Making sure to follow these steps will guarantee the quickest resolution possible.

Thanks!

Ark-kun commented 2 months ago

Code example no need

Can you please provide a code example? I think it would help me help you.

panla commented 2 months ago

@Ark-kun this is error of python-aiplatform, not user

https://github.com/googleapis/python-aiplatform/blob/v1.61.0/vertexai/generative_models/_generative_models.py

at line 1256

response_message = full_response.candidates[0].content

need check full_response.candidates is None or is []

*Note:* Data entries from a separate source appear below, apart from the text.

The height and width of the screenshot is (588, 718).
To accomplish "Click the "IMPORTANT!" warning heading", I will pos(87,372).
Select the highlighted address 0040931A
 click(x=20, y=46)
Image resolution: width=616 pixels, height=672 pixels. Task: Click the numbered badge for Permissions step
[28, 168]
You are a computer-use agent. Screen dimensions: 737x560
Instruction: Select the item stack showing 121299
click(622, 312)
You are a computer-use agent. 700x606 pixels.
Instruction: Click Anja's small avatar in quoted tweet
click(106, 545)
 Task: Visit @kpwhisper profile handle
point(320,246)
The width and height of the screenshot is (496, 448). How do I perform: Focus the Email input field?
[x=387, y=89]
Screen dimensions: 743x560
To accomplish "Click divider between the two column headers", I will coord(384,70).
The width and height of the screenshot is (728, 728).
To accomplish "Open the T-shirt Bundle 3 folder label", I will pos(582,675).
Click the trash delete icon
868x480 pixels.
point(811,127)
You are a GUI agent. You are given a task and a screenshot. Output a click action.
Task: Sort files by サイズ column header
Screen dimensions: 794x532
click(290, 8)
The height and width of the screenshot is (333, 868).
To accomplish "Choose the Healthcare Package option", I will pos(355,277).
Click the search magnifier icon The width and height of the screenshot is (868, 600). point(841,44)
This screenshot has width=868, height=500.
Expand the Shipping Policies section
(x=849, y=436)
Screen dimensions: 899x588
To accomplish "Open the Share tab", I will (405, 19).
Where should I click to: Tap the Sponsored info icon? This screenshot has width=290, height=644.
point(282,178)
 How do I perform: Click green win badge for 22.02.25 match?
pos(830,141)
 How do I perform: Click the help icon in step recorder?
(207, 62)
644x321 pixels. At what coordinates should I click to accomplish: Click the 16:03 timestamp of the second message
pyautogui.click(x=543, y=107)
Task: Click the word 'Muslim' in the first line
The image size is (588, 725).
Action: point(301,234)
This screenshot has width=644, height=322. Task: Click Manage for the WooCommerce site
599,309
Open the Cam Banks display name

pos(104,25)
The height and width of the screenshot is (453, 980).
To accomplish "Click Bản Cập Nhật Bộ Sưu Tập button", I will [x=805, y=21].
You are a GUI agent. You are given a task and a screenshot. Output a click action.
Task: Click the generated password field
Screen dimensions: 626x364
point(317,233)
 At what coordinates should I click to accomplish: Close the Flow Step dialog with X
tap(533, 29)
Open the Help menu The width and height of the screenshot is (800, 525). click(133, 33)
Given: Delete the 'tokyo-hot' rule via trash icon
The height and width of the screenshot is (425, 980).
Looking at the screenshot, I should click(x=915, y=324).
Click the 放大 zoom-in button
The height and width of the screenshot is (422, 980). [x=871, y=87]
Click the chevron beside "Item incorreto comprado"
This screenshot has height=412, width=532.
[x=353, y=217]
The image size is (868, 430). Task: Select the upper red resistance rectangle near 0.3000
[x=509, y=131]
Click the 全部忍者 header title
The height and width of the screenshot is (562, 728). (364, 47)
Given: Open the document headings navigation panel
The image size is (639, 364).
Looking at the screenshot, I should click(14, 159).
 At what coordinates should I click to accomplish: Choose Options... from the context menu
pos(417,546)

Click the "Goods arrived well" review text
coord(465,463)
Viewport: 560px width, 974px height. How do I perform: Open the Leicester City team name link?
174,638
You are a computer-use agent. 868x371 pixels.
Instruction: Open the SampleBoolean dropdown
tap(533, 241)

Ark-kun commented 2 months ago

need check full_response.candidates is None or is [] We already do that. See line 1114 https://github.com/googleapis/python-aiplatform/blob/40fb5c4f2d03bc0ca7e17cf91b99148454ab3e11/vertexai/generative_models/_generative_models.py#L1114

This is why I'm asking to see your code.

P.S. It's likely your response is blocked by safety or something similar and the response has no candidates. In Python, when you try accessing items in an empty list, you get error.

panla commented 2 months ago

@Ark-kun

There is no special code. The console will also report an error. you input a video, such as 15 minutes, On the console or use code, then an error will occur,

If the value of the detection object has already been done, that's great, but now v1.63.0 still reports this error

When input a longer video, the first response, full_response.candidates is [], Therefore, if the candidates are not determined, will raise IndexError

It is stated in the model introduction that it can support one hour of video. But in reality, it did not reach

Ark-kun commented 2 months ago

Hello.

Can you please include the failing code that calls the content generation method? Can you also include the full stack trace?

Providing this information can help us help you.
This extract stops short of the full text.